_SOURCE MATERIAL_:
----------------------------------------
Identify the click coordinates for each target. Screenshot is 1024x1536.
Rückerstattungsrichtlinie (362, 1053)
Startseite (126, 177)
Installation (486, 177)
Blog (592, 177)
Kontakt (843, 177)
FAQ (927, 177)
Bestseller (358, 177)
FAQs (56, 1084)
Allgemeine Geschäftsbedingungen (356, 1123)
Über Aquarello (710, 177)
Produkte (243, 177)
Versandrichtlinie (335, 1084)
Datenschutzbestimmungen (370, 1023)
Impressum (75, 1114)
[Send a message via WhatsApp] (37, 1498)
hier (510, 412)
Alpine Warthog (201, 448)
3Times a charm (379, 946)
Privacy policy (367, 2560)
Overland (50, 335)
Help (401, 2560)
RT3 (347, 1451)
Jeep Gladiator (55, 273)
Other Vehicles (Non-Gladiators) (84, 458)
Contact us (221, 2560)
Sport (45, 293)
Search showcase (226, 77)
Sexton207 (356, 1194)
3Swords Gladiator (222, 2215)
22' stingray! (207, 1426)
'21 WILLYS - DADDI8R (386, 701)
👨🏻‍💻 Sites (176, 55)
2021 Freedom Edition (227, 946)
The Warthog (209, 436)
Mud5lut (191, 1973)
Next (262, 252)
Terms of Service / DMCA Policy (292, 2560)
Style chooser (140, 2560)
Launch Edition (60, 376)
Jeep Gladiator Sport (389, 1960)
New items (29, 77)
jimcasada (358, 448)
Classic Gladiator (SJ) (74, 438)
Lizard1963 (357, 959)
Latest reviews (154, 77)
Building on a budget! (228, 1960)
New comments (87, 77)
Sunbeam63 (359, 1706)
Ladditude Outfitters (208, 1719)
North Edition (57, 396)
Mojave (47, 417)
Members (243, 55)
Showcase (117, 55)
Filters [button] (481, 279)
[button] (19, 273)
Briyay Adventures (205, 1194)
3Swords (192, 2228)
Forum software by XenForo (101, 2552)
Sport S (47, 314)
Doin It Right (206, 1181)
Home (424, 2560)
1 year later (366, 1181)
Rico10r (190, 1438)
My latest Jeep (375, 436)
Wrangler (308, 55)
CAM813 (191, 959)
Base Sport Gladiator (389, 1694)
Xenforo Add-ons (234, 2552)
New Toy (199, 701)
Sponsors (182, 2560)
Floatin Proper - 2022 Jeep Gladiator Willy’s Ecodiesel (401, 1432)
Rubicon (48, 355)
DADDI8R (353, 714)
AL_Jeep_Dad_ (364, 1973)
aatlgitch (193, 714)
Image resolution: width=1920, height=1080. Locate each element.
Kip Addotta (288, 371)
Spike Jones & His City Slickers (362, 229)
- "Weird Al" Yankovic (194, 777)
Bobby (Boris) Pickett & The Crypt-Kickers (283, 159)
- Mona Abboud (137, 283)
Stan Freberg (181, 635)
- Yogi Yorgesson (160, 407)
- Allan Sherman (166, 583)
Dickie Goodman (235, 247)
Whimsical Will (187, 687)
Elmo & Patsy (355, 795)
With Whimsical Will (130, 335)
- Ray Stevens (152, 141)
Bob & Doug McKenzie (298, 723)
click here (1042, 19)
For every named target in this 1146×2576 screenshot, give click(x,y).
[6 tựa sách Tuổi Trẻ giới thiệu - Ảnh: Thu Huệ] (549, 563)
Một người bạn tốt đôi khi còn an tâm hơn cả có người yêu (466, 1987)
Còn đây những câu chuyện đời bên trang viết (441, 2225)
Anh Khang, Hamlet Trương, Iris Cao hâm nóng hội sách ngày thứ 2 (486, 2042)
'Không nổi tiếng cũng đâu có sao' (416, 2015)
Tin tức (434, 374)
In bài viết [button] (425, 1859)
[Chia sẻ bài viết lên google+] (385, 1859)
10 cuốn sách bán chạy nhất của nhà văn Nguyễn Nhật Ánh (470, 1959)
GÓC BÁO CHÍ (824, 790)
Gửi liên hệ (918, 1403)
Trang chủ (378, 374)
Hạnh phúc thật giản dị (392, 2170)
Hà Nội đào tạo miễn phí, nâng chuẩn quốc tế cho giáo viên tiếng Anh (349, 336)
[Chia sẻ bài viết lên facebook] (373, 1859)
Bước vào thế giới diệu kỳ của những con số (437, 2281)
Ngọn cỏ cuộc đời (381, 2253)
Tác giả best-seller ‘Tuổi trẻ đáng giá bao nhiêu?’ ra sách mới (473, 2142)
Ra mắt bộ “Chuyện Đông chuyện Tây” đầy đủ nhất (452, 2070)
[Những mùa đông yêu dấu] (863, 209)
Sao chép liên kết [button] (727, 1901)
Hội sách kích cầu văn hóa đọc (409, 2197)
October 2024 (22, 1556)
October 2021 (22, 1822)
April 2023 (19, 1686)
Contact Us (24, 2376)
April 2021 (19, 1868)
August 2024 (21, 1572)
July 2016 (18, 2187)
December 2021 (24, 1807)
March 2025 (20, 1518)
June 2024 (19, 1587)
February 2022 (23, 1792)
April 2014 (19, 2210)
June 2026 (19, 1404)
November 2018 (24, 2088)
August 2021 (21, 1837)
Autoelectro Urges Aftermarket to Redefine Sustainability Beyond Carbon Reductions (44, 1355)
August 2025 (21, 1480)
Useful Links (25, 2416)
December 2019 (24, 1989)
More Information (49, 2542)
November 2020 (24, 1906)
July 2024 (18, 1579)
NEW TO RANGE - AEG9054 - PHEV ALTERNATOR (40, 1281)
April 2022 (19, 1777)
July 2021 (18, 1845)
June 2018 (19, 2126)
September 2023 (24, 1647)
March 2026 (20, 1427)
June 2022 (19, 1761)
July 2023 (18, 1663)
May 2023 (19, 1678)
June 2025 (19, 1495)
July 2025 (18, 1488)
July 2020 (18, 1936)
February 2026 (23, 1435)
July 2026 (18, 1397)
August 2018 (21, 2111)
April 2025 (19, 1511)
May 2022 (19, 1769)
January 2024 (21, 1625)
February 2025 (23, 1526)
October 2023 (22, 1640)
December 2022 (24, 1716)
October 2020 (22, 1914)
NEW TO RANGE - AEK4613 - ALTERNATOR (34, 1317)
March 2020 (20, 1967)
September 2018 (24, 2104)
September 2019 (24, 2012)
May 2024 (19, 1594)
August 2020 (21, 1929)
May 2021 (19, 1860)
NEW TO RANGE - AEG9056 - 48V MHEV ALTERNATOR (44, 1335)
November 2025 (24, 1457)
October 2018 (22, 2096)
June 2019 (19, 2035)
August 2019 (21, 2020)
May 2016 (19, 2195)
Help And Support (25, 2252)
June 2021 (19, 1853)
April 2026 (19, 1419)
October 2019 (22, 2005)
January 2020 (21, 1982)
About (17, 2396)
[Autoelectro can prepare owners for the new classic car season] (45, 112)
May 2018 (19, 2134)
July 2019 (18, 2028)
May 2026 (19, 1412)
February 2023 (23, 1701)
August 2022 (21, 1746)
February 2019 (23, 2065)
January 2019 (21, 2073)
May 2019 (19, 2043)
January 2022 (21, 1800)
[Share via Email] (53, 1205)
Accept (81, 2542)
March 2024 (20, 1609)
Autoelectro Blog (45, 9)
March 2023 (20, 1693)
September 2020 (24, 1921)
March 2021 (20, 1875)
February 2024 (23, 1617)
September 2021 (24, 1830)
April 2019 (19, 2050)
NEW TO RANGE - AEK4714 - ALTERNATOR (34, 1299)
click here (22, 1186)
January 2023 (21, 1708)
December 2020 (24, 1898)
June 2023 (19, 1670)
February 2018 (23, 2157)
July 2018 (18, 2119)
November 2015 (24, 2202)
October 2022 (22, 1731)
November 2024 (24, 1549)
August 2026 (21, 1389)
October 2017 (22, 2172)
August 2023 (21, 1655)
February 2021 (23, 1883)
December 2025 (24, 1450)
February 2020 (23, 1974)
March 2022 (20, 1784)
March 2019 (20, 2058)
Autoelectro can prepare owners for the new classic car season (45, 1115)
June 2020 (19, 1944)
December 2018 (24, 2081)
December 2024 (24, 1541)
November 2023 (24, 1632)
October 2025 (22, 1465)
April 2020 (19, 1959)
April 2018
----------------------------------------
_GOAL OF THE EXERCISE_:
All that belongs in your answer is the stretch of entries above from the line with "August 2025 (21, 1480)" through the line with "March 2020 (20, 1967)", printed exactly.

_RESPONSE BOX_:
August 2025 (21, 1480)
Useful Links (25, 2416)
December 2019 (24, 1989)
More Information (49, 2542)
November 2020 (24, 1906)
July 2024 (18, 1579)
NEW TO RANGE - AEG9054 - PHEV ALTERNATOR (40, 1281)
April 2022 (19, 1777)
July 2021 (18, 1845)
June 2018 (19, 2126)
September 2023 (24, 1647)
March 2026 (20, 1427)
June 2022 (19, 1761)
July 2023 (18, 1663)
May 2023 (19, 1678)
June 2025 (19, 1495)
July 2025 (18, 1488)
July 2020 (18, 1936)
February 2026 (23, 1435)
July 2026 (18, 1397)
August 2018 (21, 2111)
April 2025 (19, 1511)
May 2022 (19, 1769)
January 2024 (21, 1625)
February 2025 (23, 1526)
October 2023 (22, 1640)
December 2022 (24, 1716)
October 2020 (22, 1914)
NEW TO RANGE - AEK4613 - ALTERNATOR (34, 1317)
March 2020 (20, 1967)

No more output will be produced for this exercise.